Evet, Cemre’lerden bahsediyorum. Son Cemre’de 6 Mart’ta toprağa düştü. Anadolu’muzda Cemre, doğanın uyanışı ve canlanması anlamına geliyor.
Şubat ayının üçüncü haftasından itibaren birer hafta arayla havaya, suya, toprağa düştüğüne inanılıyor. Niye bu konuya girdik ki şimdi?
Son Cemre düşeli hayli vakit geçmişken, Rusya Ukrayna’ya girmişken, Suriye’de hala insanlar çadırlarda üşürken, Afrika açken ve sarışın mavi gözlü diye insanlar ayrılırken Cemre konusuna girmenin ne önemi olabilir ki? Başlayalım öyleyse….
1. BÖLÜM
Bu Cemre soluduğumuz havaya düşer, biz onu içimize çekeriz. Sonra suya düşer biz onu kana kana içeriz. Ve Cemre toprağa düşer biz de ondan bitenleri yeriz, ekeriz biçeriz.
Aslı toprak olan insan neden, aldığı nefese, içtiği suya ve bastığı toprağa kadar gelen bu Cemrelere uzak?
Bizim içimiz neden ısınmıyor? Neden ruhumuzu kara kalabalıklar içinde sahte gülücüklerle, anlamsız koşuşturmacalarla karanlığa gömdük?
Ne zaman düşecek kalbimize Cemre? Büyük küçüğü sevmez oldu, küçük büyüğü saymaz oldu, kadına şiddet düşküne eziyet eder olduk. Okullarda akran şiddeti, güçlünün zayıfı ezdiği, merhamet denen duygunun gittikçe azaldığı zamanlardan geçiyoruz.
Börtü böceğin kuytulardan çıkması gibi, ağaçların baharı müjdeleyen çiçeklerinin açması gibi izin vermeliyiz bizde Cemrelerin kalbimize düşmesine. İzin verelim bizim de kalbimize baharı müjdelesin Cemre.
Hem biz müjdecileri severiz. Isınsın içimiz. Buz tuttu kalbimiz. Bir ihtiyarın buruşuk ellerine dokunmalıyım. Kaskatı oldu kinimden, nefretimden, öfkemden, hasedimden kalbim.
Bir çocuğun pamuk saçlarını okşamalıyım. Gözlerim unuttu muhabbeti. Artık şefkatle bakmalıyım.
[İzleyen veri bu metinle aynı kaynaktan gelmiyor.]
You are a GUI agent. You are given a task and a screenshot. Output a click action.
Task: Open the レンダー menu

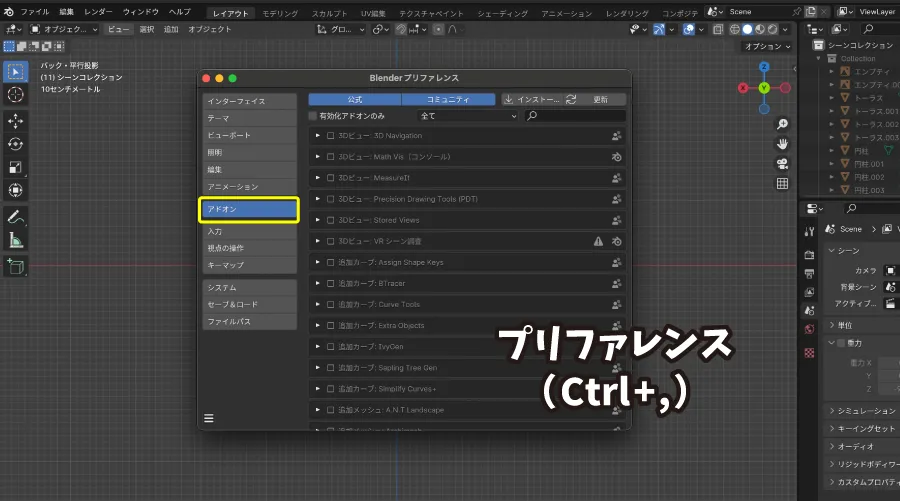[x=98, y=11]
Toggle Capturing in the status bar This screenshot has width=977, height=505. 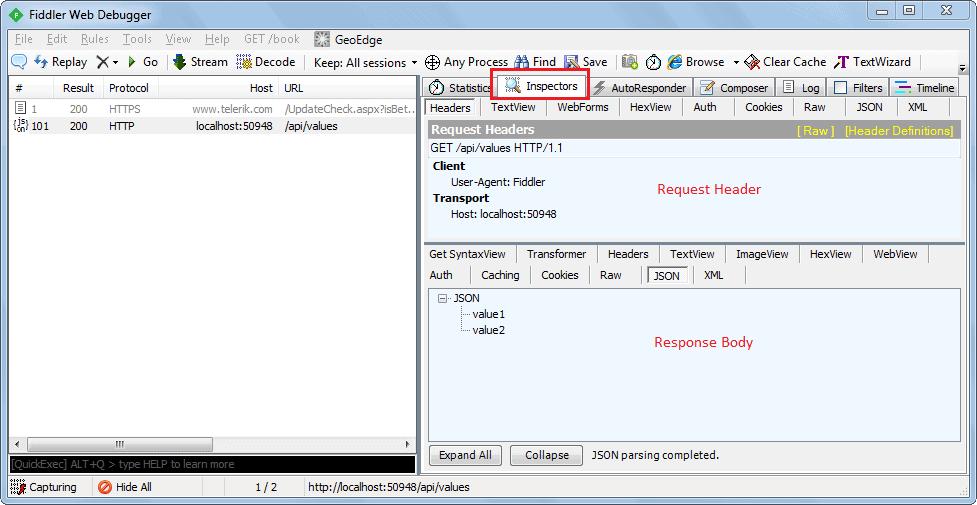44,487

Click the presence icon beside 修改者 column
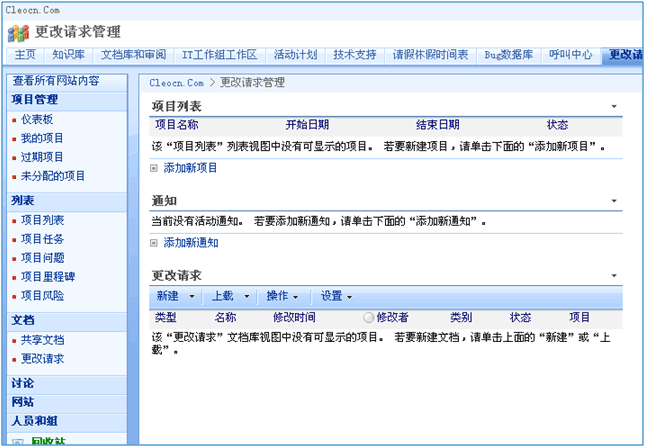tap(368, 317)
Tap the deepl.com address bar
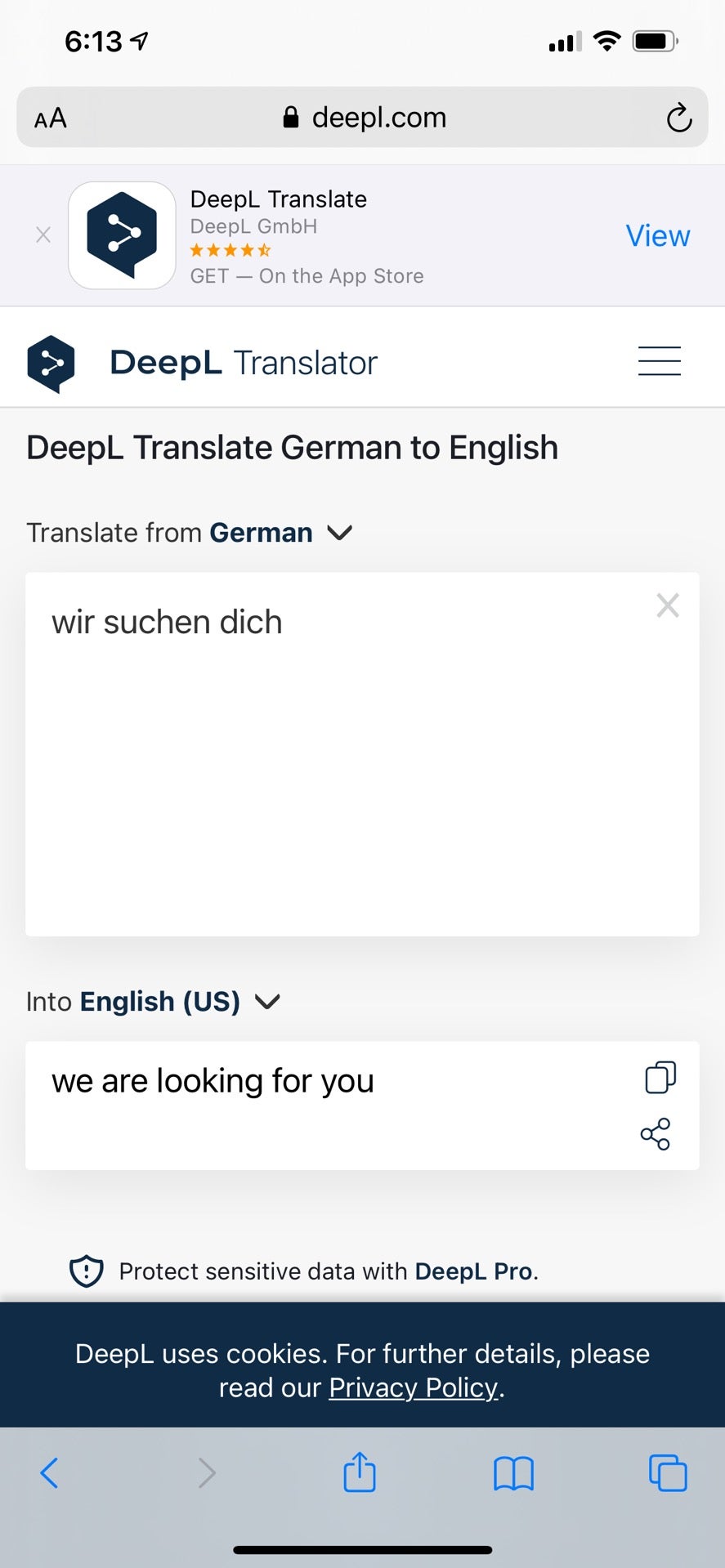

Kulaklarım kelimelere yabancılaştı. Bilmediğim bir dili konuşuyorum artık. Hikmetli sözler duymalıyım.
İzin vermeliyim ona. Ben izin vermesem Cemre düşmeyecek kalbime. Sen izin vermezsen kalbine Cemre düşmeyecek. Ve dünya çekilmez hale gelecek, kirlenecek.
Hadi izin ver kalbine düşsün Cemre. Siyaha , beyaza, sarışın ve mavi gözlüye, Ukrayna’ya, Suriye’ye sonra yine kalbine….
2. BÖLÜM
Bir Cemre’den iki yazı çıktı. Oysa çocuklarımız Cemre’yi isim zannediyor olsa gerek? Anadolu’muzda kaybolmaya yüz tutmuş onlarca yüzlerce kültürel hazinemizden sadece bir tanesi Cemre. Yaşlılarımızla birer birer ölen zenginliklerimizden bir tanesi.
Bizi “BİZ” yapan değerlerimiz olmazsa “BİZ” olmayız. Başka bir şey oluruz. Herhangi bir şey olmaya, dünya vatandaşı olmaya niyetimiz yoktur.
Milli benliğimizi, milli kültürümüzü korumalı, yaşatmalı ve gelecek nesillere aktarmalıyız. Eğitim sistemimizde buna göre düzenlemeler yapmalı, aileler bunun yaşatılmasının gerekliliğine inanarak ısrarla geleneklerimizi yaşatmalıdır.
Ezikliğe düşmeden, ezilmeden ve utanmadan. Geçmişten kopmadan geleceğe yürümek sizi modern hayattan koparmaz, aksine uygar dünyayı değerlerimize uygun olarak inşa etmeye imkân verir.
Zemheri, Kırkikindi Yağmurları, Güz, Hıdırellez, Erbain, Kocakarı Soğukları, Budama Zamanı, Reçel Zamanı. Birbiriyle ilgisi olmayan ama bizim kelimelerimiz. Unutulmasın yaşasın.